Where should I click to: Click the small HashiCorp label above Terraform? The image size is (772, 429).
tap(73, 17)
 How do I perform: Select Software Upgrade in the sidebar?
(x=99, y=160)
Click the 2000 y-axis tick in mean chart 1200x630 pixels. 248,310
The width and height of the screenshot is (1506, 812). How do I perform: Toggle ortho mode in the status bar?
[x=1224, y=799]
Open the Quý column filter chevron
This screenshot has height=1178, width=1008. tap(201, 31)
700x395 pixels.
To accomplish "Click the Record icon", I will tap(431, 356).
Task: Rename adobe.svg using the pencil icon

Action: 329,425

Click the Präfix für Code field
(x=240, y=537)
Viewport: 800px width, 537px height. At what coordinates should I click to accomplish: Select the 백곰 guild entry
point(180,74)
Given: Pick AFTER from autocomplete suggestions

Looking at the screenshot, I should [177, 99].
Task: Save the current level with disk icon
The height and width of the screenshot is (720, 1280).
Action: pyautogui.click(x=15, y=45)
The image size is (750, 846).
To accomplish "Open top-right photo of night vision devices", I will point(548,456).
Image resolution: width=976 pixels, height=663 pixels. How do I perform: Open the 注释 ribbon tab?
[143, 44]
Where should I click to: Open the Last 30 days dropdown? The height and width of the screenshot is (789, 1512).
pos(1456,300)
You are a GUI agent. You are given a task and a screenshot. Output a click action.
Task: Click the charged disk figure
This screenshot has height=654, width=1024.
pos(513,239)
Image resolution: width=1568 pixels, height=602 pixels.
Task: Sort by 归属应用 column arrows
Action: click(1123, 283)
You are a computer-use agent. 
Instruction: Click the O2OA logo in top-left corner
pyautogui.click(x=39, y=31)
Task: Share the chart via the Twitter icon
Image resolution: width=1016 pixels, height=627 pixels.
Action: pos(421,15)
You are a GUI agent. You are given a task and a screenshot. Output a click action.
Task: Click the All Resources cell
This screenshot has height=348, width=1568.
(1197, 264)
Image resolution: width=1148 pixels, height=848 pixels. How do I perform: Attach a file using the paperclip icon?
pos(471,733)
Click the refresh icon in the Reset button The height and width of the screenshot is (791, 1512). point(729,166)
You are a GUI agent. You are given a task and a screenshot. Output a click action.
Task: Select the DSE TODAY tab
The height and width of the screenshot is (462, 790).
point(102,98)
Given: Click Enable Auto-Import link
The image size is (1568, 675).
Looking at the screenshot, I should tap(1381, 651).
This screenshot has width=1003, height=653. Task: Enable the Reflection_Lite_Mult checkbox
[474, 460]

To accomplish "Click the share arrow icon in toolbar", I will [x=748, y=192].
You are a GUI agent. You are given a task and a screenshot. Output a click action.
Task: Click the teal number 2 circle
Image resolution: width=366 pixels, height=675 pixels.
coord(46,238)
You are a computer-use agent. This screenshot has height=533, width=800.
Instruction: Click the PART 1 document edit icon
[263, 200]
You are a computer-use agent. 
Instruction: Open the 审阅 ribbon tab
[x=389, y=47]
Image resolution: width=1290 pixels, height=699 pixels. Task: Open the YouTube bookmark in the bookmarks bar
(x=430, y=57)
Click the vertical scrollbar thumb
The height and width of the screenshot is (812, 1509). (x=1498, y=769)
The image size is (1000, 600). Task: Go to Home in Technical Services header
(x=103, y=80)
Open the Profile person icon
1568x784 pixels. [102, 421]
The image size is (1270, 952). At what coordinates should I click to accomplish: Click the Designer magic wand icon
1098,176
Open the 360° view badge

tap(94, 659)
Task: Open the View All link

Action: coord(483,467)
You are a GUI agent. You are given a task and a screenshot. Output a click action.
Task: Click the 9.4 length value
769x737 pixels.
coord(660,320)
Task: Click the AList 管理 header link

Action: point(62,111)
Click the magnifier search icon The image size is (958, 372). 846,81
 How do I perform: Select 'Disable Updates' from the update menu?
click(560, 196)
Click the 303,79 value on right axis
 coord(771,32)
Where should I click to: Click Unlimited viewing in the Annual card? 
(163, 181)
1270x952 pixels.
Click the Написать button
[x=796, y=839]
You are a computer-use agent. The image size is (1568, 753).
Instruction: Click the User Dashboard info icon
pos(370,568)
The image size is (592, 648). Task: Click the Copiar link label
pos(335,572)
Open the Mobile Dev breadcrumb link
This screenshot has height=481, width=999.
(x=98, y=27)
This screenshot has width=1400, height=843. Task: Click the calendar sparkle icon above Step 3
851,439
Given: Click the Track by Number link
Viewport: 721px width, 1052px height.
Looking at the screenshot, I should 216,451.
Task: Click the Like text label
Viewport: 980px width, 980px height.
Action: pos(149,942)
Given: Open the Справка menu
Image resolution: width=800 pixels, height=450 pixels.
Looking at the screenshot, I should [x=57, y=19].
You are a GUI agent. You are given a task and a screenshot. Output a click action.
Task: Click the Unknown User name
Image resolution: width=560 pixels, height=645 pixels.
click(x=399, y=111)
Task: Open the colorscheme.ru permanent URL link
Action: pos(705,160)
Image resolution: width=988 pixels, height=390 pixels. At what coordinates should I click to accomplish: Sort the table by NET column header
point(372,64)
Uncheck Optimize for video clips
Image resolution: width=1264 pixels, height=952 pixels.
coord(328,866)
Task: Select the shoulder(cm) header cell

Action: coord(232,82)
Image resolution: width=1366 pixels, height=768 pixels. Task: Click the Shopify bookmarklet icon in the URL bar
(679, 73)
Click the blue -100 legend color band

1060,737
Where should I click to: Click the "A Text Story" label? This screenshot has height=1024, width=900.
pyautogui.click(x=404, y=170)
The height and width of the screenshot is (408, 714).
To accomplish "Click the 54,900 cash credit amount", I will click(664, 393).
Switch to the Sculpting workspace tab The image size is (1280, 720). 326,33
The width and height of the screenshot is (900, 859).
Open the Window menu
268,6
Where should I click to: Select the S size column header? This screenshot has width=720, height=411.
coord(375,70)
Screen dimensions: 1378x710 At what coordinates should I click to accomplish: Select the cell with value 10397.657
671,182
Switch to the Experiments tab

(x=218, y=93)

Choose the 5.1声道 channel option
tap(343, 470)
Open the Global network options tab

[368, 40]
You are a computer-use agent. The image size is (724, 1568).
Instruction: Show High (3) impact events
-*-*-
■ PROBLEM REQUIREMENTS:
The count alone is wanted: how many lines above hold the string "chart"?

■ WRITTEN SOLUTION:
2